Il riposizionamento di farmaci

Per trovare nuovi composti chimici in grado di bloccare la farmaco resistenza dei tumori, in p-care si punta molto anche sulla strategia di testare farmaci già approvati e in uso per altre patologie, allo scopo di verificare se siano in grado di indurre la risensibilizzazione delle cellule tumorali ai trattamenti chemioterapici (o con immunoterapia).

In poche parole, questo approccio, detto riposizionamento dei farmaci, consiste nel cercare e trovare nuovi impieghi a vecchi farmaci,  al di fuori delle indicazioni terapeutiche per cui, in origine, sono stati approvati.

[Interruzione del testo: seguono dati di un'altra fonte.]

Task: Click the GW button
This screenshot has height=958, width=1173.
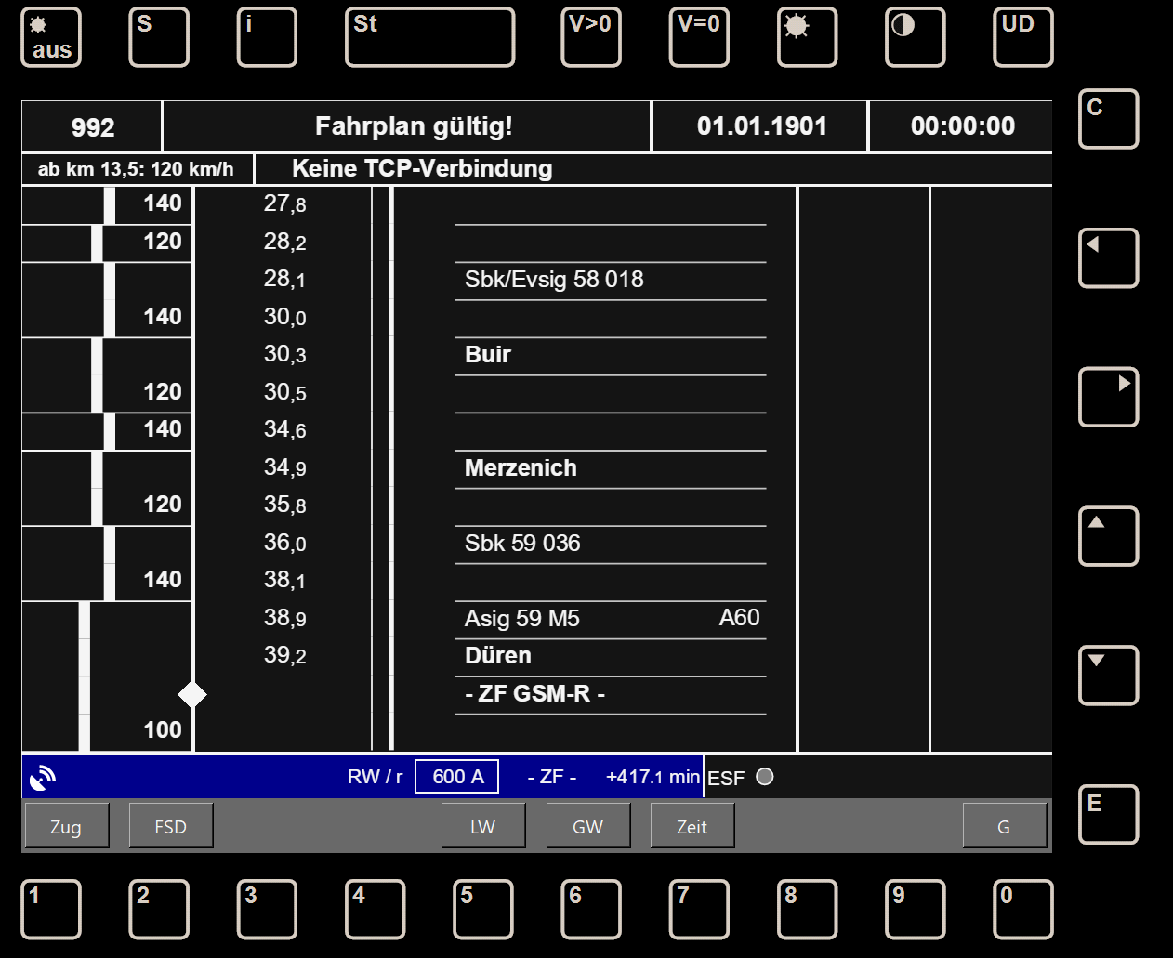Action: click(x=588, y=826)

Ma perché un farmaco contro l’ipercolesterolemia, per esempio, dovrebbe essere in grado di bloccare la crescita delle cellule tumorali?

Per la maggior parte dei farmaci in uso, si conosce solo un numero limitato di bersagli indiretti o di meccanismi d’azione all’interno delle cellule. Ciò significa che quando vengono studiati in contesti diversi da quelli per cui originariamente erano stati sviluppati, possono rivelare nuovi potenziali effetti.

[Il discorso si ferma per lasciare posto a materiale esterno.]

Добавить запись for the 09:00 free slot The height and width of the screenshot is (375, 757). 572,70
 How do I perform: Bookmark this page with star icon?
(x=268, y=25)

Un esempio emblematico è dato dalle statine. Si è scoperto, infatti, che questi, come anche altri inibitori della via metabolica del mevalonato, non solo sono in grado di ridurre i livelli di colesterolo nel sangue, ma agiscono anche esercitando un effetto di inibizione su alcuni determinanti chiave dello sviluppo tumorale e dei processi di metastatizzazione. Attualmente, sono in corso diverse sperimentazioni cliniche per valutare l'effetto delle statine nella terapia antitumorale.

Il riposizionamento dei farmaci è sempre più considerato un approccio promettente. Offre molti vantaggi rispetto alla strategia di partire da zero nello sviluppo di un farmaco: è meno rischioso e più veloce perché, per ogni composto di interesse, è già stato fatto molto del lavoro preclinico e clinico che ne valuta i parametri di sicurezza.

In p-care, verranno testate diverse collezioni di farmaci già in uso. L’effetto dalla combinazione di questi farmaci con farmaci chemio- o immuno-terapici verrà investigato utilizzando quei sistemi cellulari derivati da paziente (organoidi e sferoidi) che, dalle varie analisi, saranno risultati resistenti alle terapie.

Verso la personalizzazione delle terapie

Sistemi cellulari derivati dai pazienti, strategie intelligenti per lo screening di farmaci, tecnologie innovative come le omiche e tante altre permettono di condurre  indagini che prima era impossibile realizzare a livello di singolo paziente.

p-care utilizzerà tutti questi strumenti al fine di accelerare lo sviluppo di approcci terapeutici personalizzati e migliorare l’efficacia delle terapie anti-cancro.